= READING TEXT =
━━━━━━

Amounts Eligible for PPP Loan Forgiveness and Required Documentation

PPP loans will be forgiven to the extent they were spent over the eight-week covered period on:
  • Payroll costs including salary, wages, and tips, up to $100,000 of annualized pay per employee (for eight weeks, a maximum of $15,385 per individual), and covered benefits for employees (but not owners), including health care expenses, retirement contributions, and state taxes imposed on employee payroll paid by the employer (such as unemployment insurance premiums).
  • Owner compensation replacement, calculated based on 2019 net profit as described in With No Employees and With Employees. Forgiveness of such amounts is limited to eight weeks’ worth (8/52) of 2019 net profit, but excluding any qualified sick leave equivalent amount for which a credit is claimed under section 7002 of the Families First Coronavirus Response Act (FFCRA) (Public Law 116-127) or qualified family leave equivalent amount for which a credit is claimed under section 7004 of FFCRA. (See Legal Update, Families First Coronavirus Response Act Mandates Paid Sick and Expanded FMLA Leave for Many Employees.)
  • To the extent they are deductible on Form 1040 Schedule C:
    • payments of interest on mortgage obligations on real or personal property incurred before February 15, 2020;
    • rent payments on lease agreements in force before February 15, 2020; and
    • utility payments under service agreements dated before February 15, 2020.
At least 75 percent of the amount forgiven must be for payroll costs. Up to the full principal amount of the loan plus accrued interest may be forgiven if loan proceeds are used for payments of forgivable amounts described in this section.
To request forgiveness, you must provide:
  • The borrower certification required by Section 1106(e)(3) of the CARES Act.
  • If you have employees, a Form 941 and state quarterly wage unemployment insurance tax reporting forms or equivalent payroll processor records that best correspond to the covered period and evidence of any retirement and health insurance contributions.

━━━━━━

= PROBLEM TO WORK ON =
Set down, word for word, the part of the passage on PPP loan forgiveness between "At least 75" and "in this section.", inclusive.

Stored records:

━━━━━━

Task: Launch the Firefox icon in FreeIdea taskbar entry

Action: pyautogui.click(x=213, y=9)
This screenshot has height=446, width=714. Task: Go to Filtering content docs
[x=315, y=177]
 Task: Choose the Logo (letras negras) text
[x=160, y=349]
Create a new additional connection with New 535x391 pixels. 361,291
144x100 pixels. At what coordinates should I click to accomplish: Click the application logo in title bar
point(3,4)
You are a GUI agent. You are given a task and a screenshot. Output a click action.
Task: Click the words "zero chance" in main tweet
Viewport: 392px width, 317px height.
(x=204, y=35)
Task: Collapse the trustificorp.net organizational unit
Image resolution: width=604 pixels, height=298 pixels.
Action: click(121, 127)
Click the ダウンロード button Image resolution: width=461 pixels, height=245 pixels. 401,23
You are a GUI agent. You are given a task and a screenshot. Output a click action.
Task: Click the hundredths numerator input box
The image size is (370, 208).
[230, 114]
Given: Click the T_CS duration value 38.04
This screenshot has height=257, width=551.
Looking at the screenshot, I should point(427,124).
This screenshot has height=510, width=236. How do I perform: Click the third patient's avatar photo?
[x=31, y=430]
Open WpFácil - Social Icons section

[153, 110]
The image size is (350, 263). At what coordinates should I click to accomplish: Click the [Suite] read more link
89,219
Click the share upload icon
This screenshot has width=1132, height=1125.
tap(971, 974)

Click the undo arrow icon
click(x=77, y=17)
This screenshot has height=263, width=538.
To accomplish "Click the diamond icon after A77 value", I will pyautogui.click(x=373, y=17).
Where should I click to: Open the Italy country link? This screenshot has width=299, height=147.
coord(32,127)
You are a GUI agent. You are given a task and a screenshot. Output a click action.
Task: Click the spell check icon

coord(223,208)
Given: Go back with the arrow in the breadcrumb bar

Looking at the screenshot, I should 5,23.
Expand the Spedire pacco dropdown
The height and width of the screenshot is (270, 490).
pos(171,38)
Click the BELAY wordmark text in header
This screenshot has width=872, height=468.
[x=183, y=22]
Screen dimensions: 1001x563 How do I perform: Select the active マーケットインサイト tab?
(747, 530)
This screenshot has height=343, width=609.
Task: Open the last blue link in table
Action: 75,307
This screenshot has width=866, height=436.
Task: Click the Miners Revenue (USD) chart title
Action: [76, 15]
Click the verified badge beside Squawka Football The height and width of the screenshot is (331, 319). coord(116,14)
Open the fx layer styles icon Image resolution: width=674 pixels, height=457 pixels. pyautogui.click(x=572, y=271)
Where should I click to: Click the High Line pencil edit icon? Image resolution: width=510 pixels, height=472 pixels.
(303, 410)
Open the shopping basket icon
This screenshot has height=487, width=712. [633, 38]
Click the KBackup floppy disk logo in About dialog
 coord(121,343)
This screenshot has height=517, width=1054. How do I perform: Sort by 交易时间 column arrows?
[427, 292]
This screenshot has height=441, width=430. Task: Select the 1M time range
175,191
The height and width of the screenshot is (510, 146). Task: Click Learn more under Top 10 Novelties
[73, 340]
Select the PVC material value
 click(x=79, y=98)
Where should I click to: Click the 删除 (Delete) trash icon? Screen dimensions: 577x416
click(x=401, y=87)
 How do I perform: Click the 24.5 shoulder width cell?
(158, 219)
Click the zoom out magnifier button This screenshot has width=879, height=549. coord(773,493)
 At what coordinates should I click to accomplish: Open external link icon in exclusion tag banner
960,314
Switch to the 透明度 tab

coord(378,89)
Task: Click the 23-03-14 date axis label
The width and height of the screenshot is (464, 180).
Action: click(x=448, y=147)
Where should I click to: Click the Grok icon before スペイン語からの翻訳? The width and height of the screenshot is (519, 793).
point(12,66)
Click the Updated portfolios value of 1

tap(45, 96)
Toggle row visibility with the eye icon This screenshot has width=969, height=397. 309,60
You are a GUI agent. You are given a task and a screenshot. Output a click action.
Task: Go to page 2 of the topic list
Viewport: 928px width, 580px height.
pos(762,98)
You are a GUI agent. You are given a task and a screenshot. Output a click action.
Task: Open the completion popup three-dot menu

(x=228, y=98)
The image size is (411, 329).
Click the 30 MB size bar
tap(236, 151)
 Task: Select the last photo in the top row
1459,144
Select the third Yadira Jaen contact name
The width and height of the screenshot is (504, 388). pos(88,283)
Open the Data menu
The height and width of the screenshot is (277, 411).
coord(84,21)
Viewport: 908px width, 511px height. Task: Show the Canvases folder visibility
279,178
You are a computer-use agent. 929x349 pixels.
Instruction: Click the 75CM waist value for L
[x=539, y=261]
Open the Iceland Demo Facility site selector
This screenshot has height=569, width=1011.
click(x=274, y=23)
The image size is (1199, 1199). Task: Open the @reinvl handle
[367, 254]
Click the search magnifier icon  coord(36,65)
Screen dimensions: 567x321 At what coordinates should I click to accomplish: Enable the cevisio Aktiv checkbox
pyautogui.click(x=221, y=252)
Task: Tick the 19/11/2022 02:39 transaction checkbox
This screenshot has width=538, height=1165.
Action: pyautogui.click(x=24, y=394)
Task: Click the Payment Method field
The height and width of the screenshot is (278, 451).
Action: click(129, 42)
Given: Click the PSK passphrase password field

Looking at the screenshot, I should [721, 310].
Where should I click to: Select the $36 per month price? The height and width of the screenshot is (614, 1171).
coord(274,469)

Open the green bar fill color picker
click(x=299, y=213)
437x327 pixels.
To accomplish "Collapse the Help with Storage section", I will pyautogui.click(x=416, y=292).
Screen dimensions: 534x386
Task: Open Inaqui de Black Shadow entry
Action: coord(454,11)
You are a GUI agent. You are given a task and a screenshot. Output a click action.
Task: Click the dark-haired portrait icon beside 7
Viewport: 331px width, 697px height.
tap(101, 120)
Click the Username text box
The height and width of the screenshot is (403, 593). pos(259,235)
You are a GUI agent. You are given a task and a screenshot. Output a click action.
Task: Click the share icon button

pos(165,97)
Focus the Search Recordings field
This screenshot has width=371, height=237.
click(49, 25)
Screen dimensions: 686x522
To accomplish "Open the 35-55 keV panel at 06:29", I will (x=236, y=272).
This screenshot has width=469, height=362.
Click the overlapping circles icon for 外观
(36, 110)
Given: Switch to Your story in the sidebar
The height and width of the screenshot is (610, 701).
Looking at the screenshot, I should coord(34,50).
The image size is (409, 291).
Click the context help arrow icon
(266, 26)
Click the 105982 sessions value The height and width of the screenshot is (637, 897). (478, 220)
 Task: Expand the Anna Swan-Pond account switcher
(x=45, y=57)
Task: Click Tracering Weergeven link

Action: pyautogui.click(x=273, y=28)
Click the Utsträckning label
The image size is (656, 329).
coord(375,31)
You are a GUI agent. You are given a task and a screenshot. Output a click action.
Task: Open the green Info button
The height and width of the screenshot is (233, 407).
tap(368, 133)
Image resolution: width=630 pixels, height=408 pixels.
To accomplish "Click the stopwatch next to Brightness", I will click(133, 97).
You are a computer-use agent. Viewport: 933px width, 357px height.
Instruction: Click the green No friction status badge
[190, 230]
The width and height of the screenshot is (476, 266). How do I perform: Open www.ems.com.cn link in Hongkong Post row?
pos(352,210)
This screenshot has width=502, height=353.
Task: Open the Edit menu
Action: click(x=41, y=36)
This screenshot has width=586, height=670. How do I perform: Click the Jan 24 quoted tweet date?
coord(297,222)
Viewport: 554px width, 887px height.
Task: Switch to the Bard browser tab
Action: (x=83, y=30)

━━━━━━

= RESULT BELOW =
At least 75 percent of the amount forgiven must be for payroll costs. Up to the full principal amount of the loan plus accrued interest may be forgiven if loan proceeds are used for payments of forgivable amounts described in this section.